In Wahrheit ging es mir immer darum, Menschen zu helfen, vom Rauchen weg zu kommen. Das, was ich mit Dampfmatiker verdient hatte, stand in keiner Relation zu der Arbeit, die ich hinein gesteckt hatte, schon gar nicht im Vergleich zu meiner vorherigen Tätigkeit als Dozent für Terminhandel.

Leider gelang es mir in den vier Jahren, nur genau einen Kollegen zu treffen, mit dem es zu einer näheren Freundschaft kam. Ansonsten empfand ich den „kollegialen“ Umgang innerhalb der Branche in vielerlei Hinsicht als für mich unpassend. Es war den Versuch wert, ich habe in dieser Zeit viel gelernt; für mich als Musiker, der eigentlich mit Handel überhaupt nichts am Hut hat, brachte mir diese Zeit viele Einsichten, was eine Branche eigentlich ist und wie die Menschen die in ihr arbeiten, diese Branche prägen – und auch die Kundschaft in breiten Teilen.

Seit „Dampfmatiker“ nicht mehr existiert, habe ich wieder Zeit, mich auf meine Musik zu konzentrieren, was mir jahrelang sehr gefehlt hat. Das ist für mich eine Wohltat, so, dass ich nichts bereue.

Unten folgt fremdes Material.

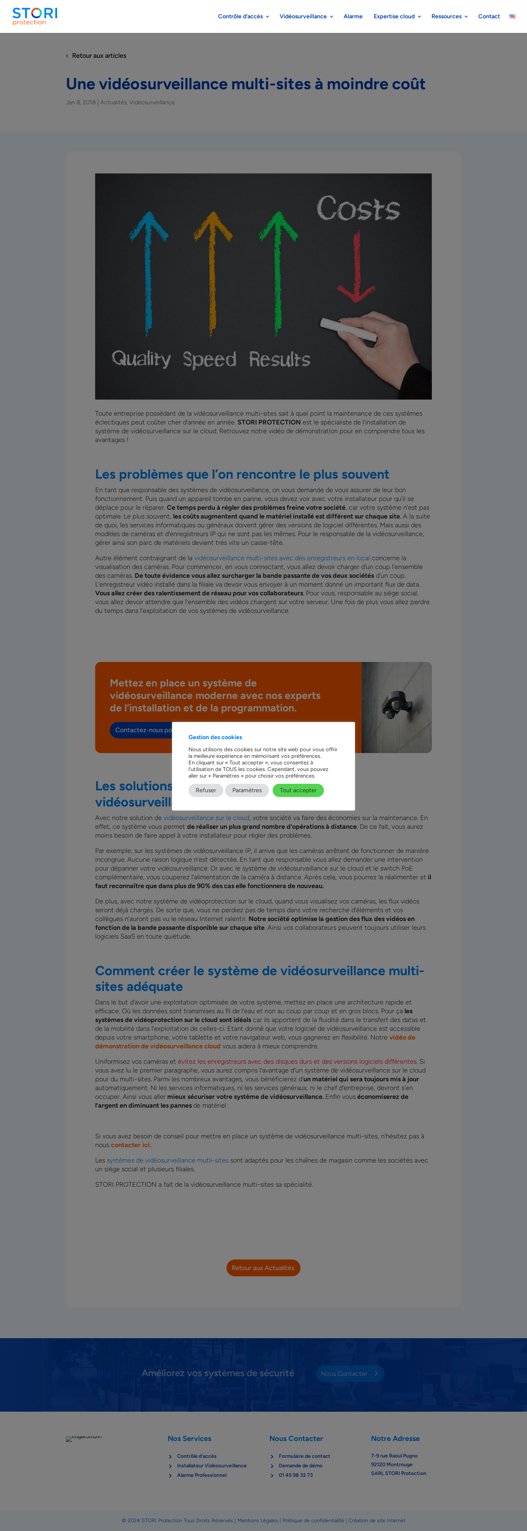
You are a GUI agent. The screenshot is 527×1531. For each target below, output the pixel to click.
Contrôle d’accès (240, 17)
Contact (489, 17)
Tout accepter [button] (298, 790)
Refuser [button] (206, 790)
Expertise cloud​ (394, 17)
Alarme (354, 17)
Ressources (446, 17)
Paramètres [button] (247, 790)
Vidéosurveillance (303, 17)
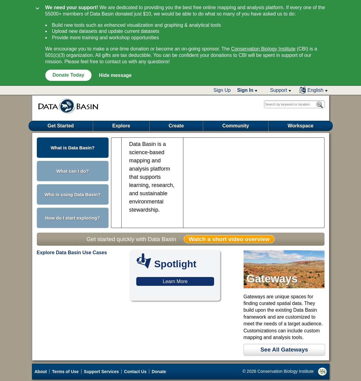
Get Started (60, 125)
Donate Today (69, 75)
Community (235, 125)
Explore (121, 125)
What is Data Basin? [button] (72, 147)
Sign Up (222, 90)
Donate (159, 371)
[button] (247, 90)
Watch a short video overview (229, 239)
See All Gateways (284, 349)
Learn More (175, 281)
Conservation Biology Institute (263, 48)
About (41, 371)
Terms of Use (65, 371)
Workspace (301, 125)
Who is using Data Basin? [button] (72, 194)
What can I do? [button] (72, 171)
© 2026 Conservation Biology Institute (284, 372)
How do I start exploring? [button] (72, 217)
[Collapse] (37, 9)
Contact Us (135, 371)
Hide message (115, 75)
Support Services (101, 371)
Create (176, 125)
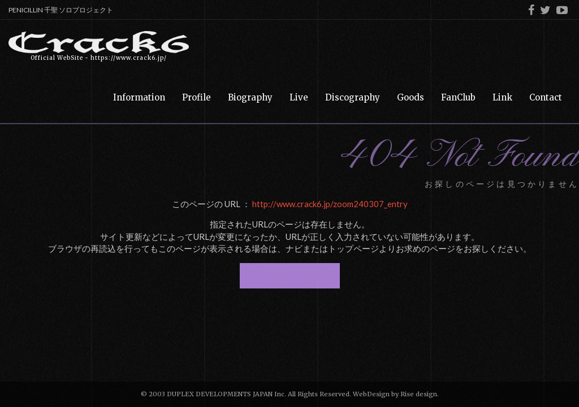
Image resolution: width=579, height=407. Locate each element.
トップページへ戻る (289, 275)
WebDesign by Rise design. (396, 394)
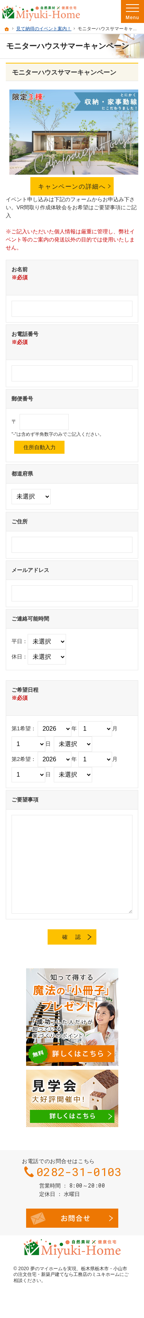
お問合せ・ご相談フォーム (72, 1218)
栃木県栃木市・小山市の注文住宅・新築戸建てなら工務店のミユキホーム (70, 1271)
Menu (132, 11)
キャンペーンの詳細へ (72, 186)
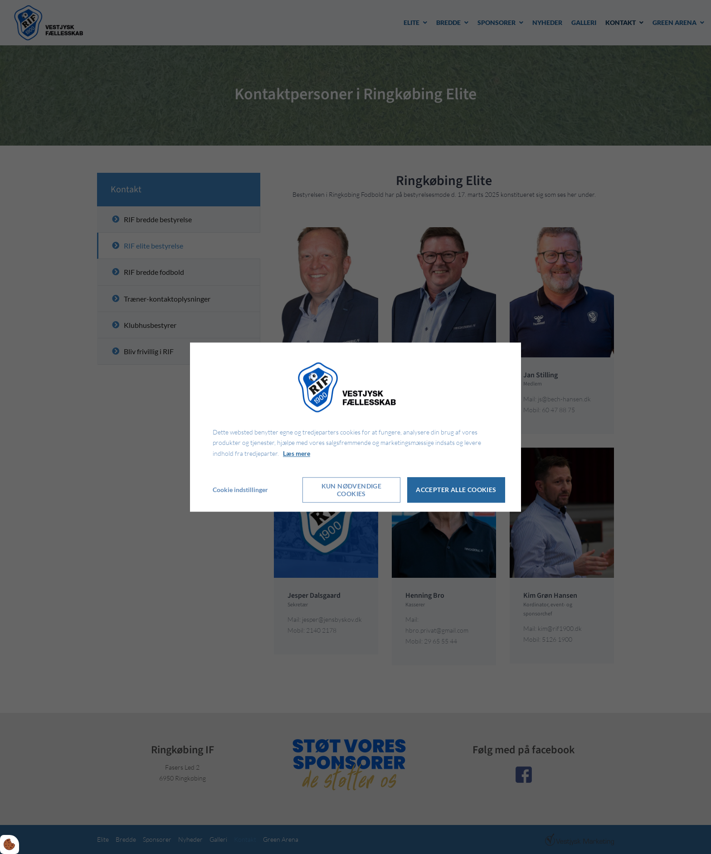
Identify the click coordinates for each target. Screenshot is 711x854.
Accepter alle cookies (456, 490)
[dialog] (355, 427)
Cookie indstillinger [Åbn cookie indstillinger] (240, 489)
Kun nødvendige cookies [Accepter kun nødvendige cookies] (351, 490)
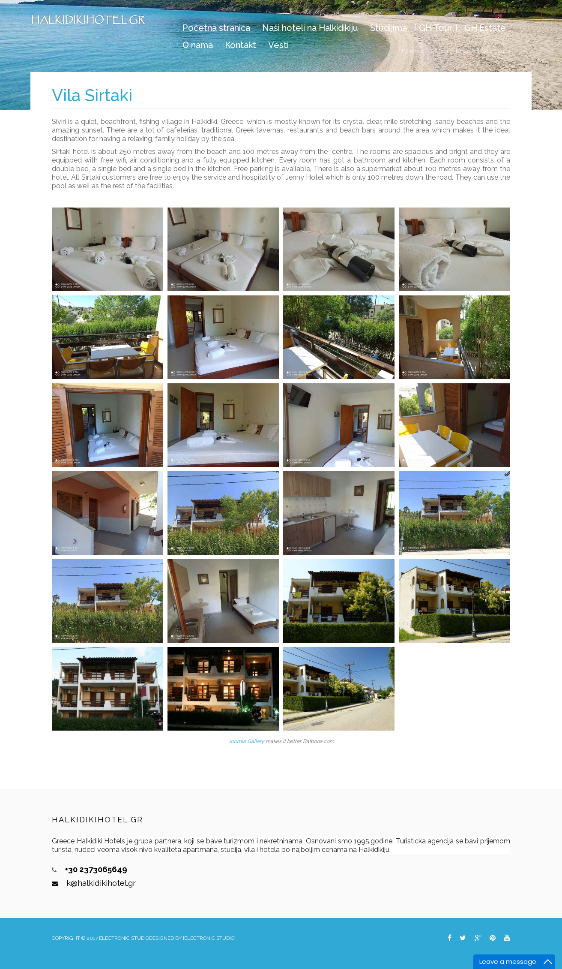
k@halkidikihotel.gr (101, 883)
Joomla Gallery (246, 741)
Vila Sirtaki (92, 95)
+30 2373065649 (96, 869)
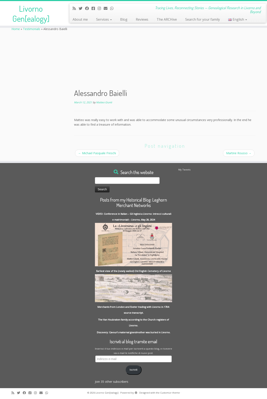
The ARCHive (167, 19)
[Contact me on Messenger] (95, 8)
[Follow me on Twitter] (82, 8)
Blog (123, 19)
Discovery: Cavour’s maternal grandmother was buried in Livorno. (133, 332)
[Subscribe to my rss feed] (76, 8)
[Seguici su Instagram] (101, 8)
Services (104, 19)
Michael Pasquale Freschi (97, 153)
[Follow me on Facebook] (88, 8)
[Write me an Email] (107, 8)
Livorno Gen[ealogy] (30, 13)
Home (15, 29)
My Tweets (184, 169)
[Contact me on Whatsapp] (113, 8)
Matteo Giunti (104, 102)
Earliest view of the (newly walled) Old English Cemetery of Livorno (133, 271)
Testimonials (31, 29)
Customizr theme (170, 392)
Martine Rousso (238, 153)
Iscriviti (133, 369)
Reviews (142, 19)
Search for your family (202, 19)
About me (80, 19)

Aber da mich das Dampfen und die Entwicklung des Marktes weiterhin sehr interessieren, pflege ich hier auf meiner Homepage einen Blog, der sich nicht nur um Musik dreht, sondern auch um andere Themen wie das Dampfen. Vielleicht ist das für die Eine oder den Anderen von Interesse. Auf jeden Fall darf ich jetzt all das zum Ausdruck bringen, was ich tatsächlich denke und wovon ich überzeugt bin, was in meiner Zeit als Händler nicht möglich war – sehr befreiend!